Melanocortin receptor agonists and antagonists modulate nociceptive sensitivity in the mouse formalin test

A number of studies suggest the involvement of melanocortins in nociception, and although the mechanism through which this occurs is still unknown, experimental evidence would suggest an involvement of melanocortin MC(4) receptors. We investigated the effect of melanocortin receptor agonist and antagonists on nociceptive behaviour induced by formalin in the mouse. The intrathecal injection of the melanocortin receptor agonist MTII ([Ac-Nle(4),Asp(5),D-Phe(7),Lys(10)]cyclo-alpha-MSH-(4-10) amide) (5 nmol; P<0.05) significantly increased nociception in both phases of the formalin test, whereas the synthetic melanocortin receptor antagonists, SHU9119 ([Ac-Nle(4),Asp(5),D-2-Nal(7),Lys(10)]cyclo-alpha-MSH-(4-10) amide) (5 nmol), HS014 ([Ac-Cys(11),D-2-Nal(14),Cys(18)]beta-MSH-(11-22)amide) (5 nmol), and JKC-363 (cyclic [Mpr(11),D-Nal(14),Cys(18),Asp(22)-NH(2)]beta-MSH-11-22)) (5 nmol), and the endogenous receptor antagonist Agouti-related protein (AgRP) (1.5 nmol) were effective in reducing nociception in the late phase of the formalin test (50-60% of reduction in licking/flinching response; P<0.05).
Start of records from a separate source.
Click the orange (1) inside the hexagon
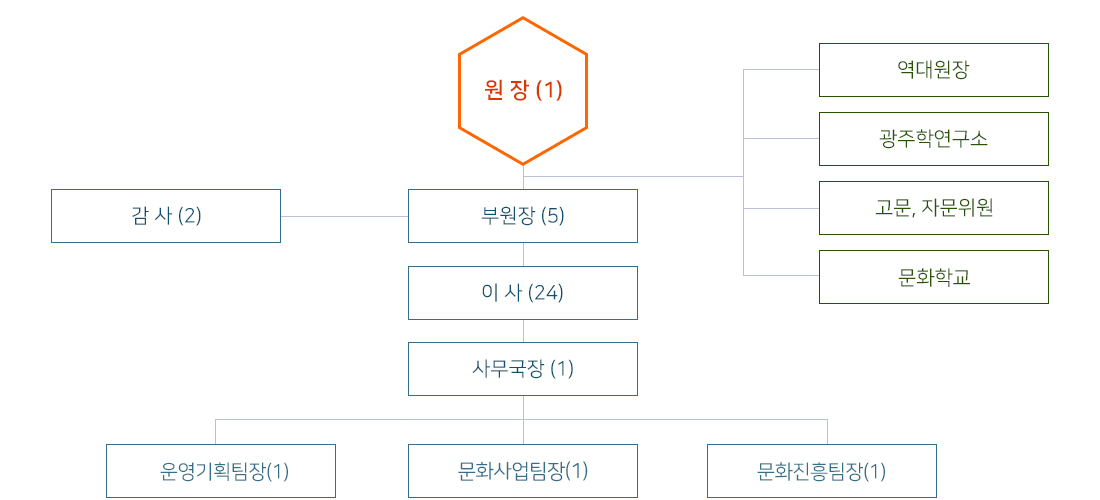Viewport: 1100px width, 500px height. [x=550, y=91]
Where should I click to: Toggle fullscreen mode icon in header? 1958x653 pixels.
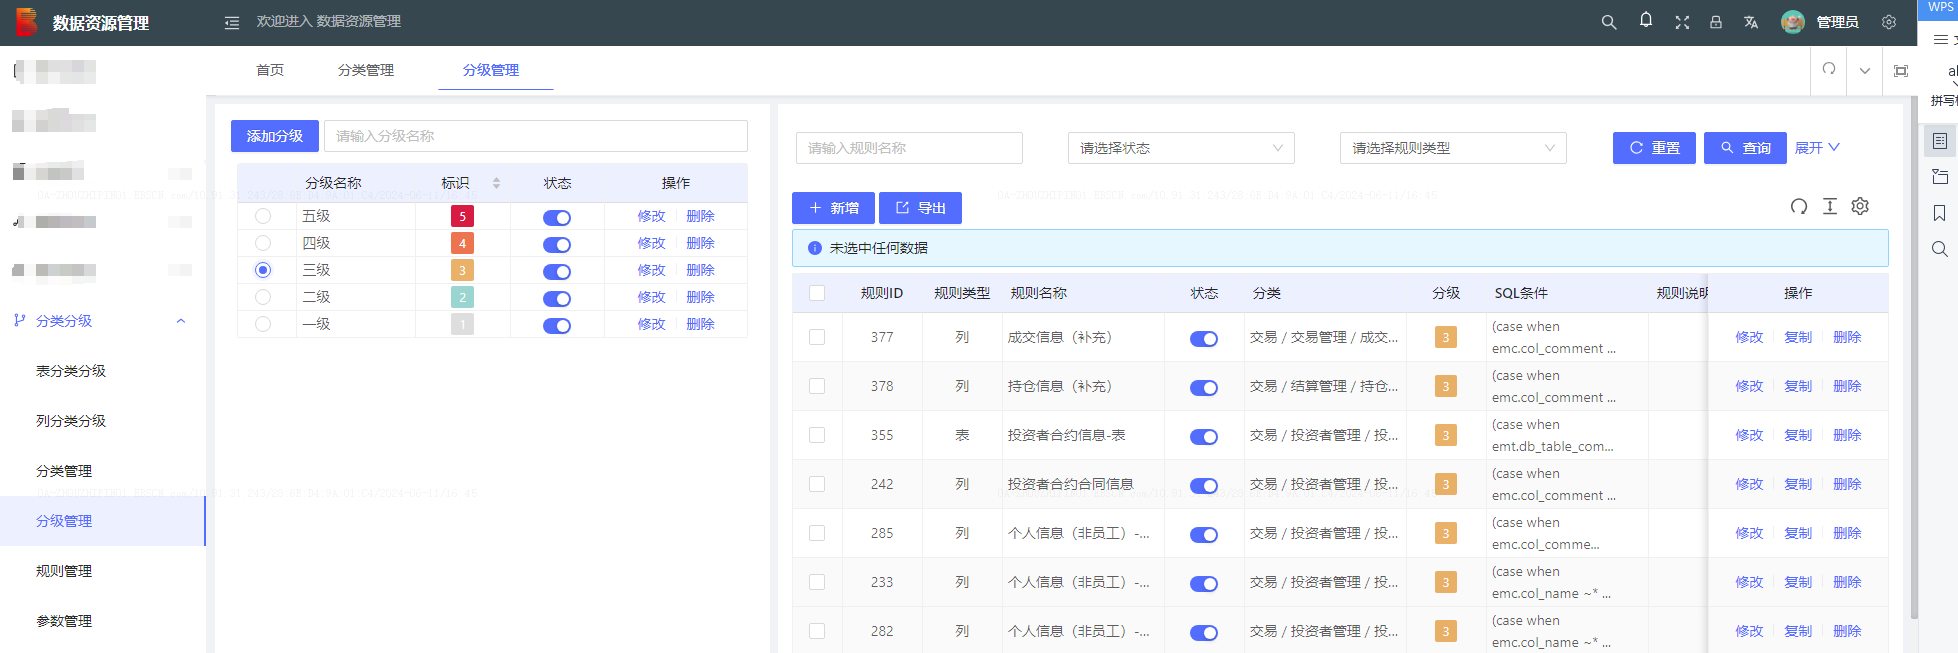(x=1682, y=22)
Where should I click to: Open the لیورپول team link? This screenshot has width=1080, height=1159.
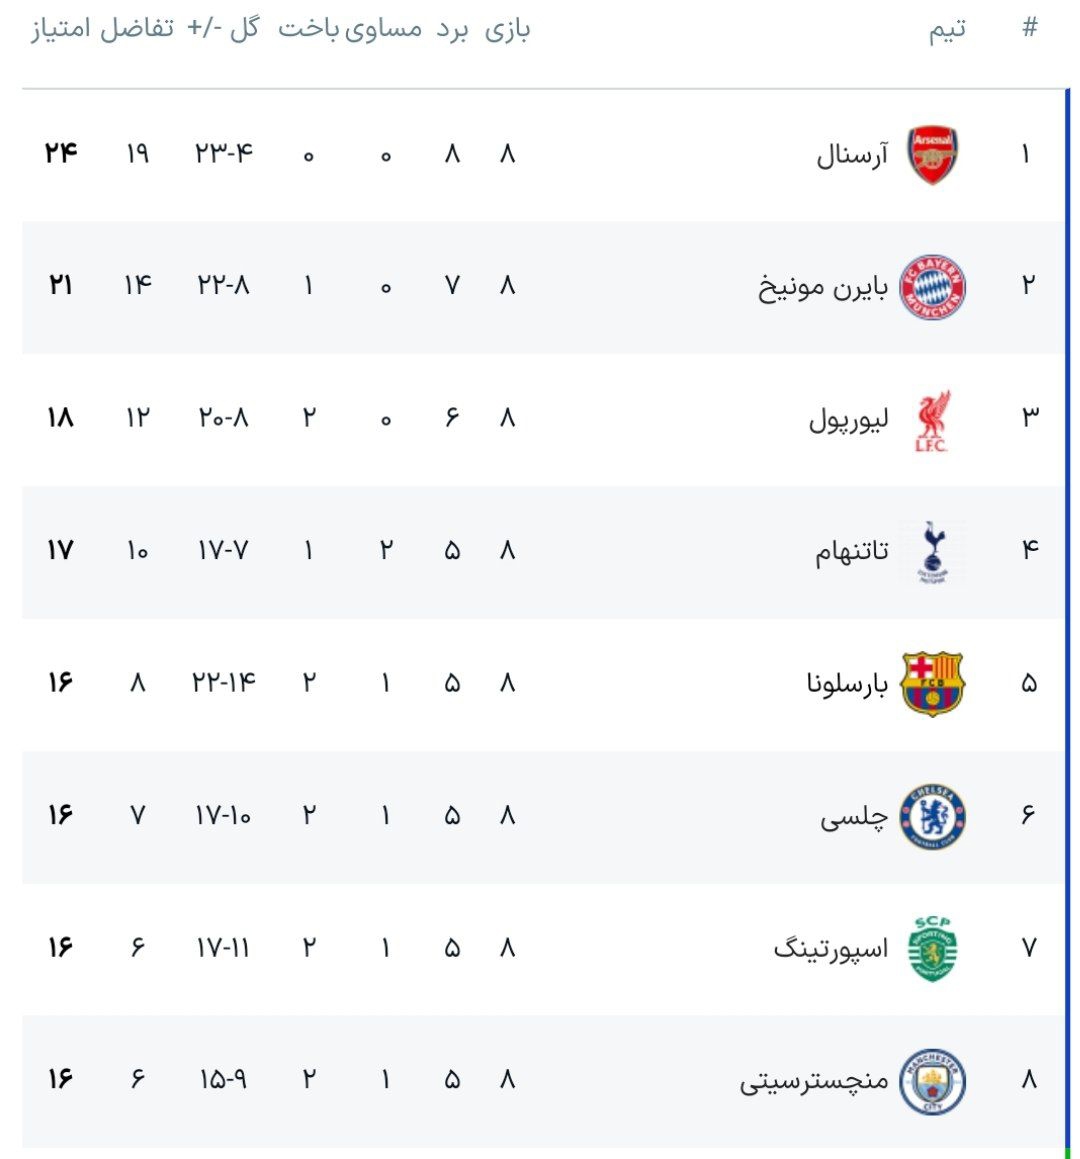click(848, 420)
The present findings further support the involvement of the melanocortin system in the control of nociception. Moreover, considering that melanocortin MC(4) receptors are the only melanocortin subtype receptors present in the spinal cord, we can assume that the activity of the peptides in the formalin model is mediated through melanocortin MC(4) receptors.